Fitness experts often recommend that you mix up your workouts frequently enough so that you don't get too used to one type of exercise—getting out of your comfort zone makes your body work harder. Recently I decided to test this theory by exercising six feet above the ground in a swinging metal hoop.
Body and Pole in New York City, where I tried aerial hooping, is not your average exercise studio. It offers pole dancing classes, aerial hoop classes, specialized flexibility classes, and aerial fabric (like what Pink did at the Grammys). The student body includes plenty of dancers, Broadway denizens, and Cirque du Soleil performers. After seeing collections of graceful, willowy women at the studio, including a group of visiting rhythmic gymnasts from Russia, I knew I was in big trouble.
A group of beginning hoopers met in a small studio with instructor Alex Apjarova, who was formerly a rhythmic gymnast in Slovakia and has performed with Cirque du Soleil. The class started out with a long, elaborate stretch sequence, and this is where the (possibly imagined) pitying glances started coming my way. I have the flexibility of a 65-year-old man. I hate yoga. I love kettlebells. I am like a bull in a China shop. While the other women in the class sank easily into full splits, Alex came to me and piled up a wobbly tower of yoga blocks for me to hold on to while I did a pseudo split. Humiliating.

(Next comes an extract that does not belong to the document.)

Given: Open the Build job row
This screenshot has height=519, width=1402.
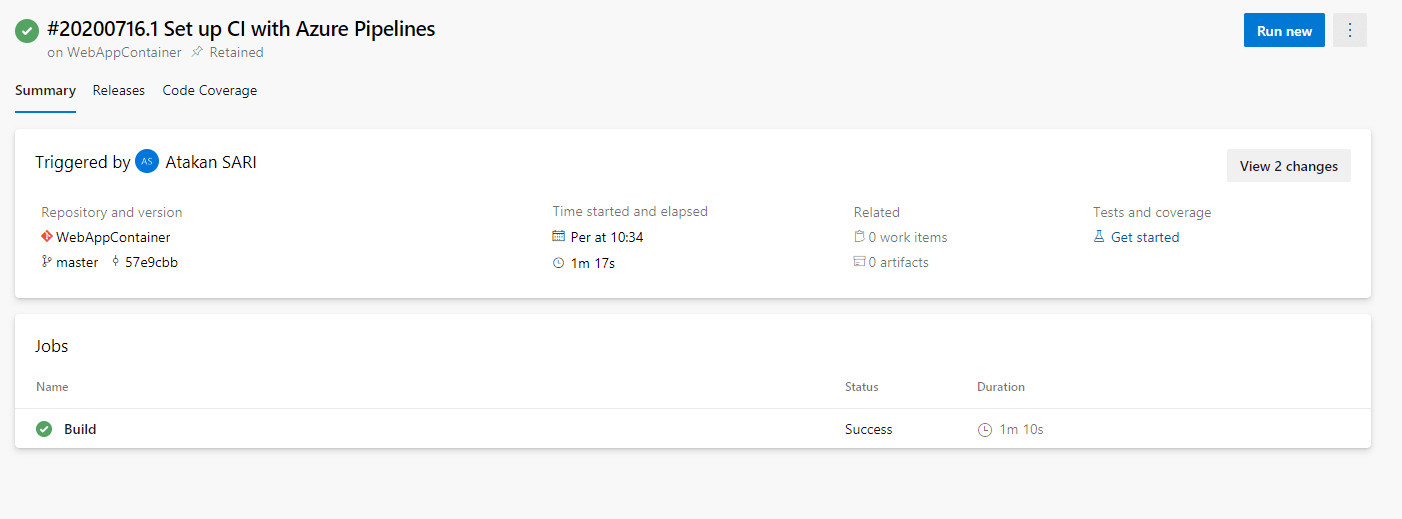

After stretching, which was surprisingly vigorous and left me with a sheen of sweat, it was time to hop into the hoop. I'm making that sound really easy but it involves a mixture of strength, balance, and flexibility. We started on a lower hoop and did some exercises involving hanging leg lifts just to get the feeling of trying to stabilize yourself on a narrow hoop suspended from the ceiling. I redeemed myself during these, because while I'm not swan-like, I am pretty strong. Whatever credibility I gained was quickly lost when I whined about how much my hands hurt. "It's metal. It hurts!" Alex said of the tape-covered hoop. My hands weren't the only thing that hurt.
Sitting on a one-inch diameter metal hoop isn't exactly comfortable either. After we graduated from hanging, we hoisted ourselves up into the lower hoop to try some choreography, including a pretty stunning move called "man in the moon" (see it here). While you're moving through the motions, your core, arms and shoulders are working hard to stabilize in the hoop. I was surprised how shaky I felt afterwards.
The final challenge was to try the higher hoop, which requires you to invert and flip in order to get into it. I decided this was way beyond my skill set, but Alex and my fellow students hoop-shamed me (in the most encouraging way possible). And I did it! Swinging and flipping in the air—and knowing I had a big, cushy pad beneath me—was a pretty exhilarating feeling. I now get why Pink wants to be aerial-bound at all her big performances.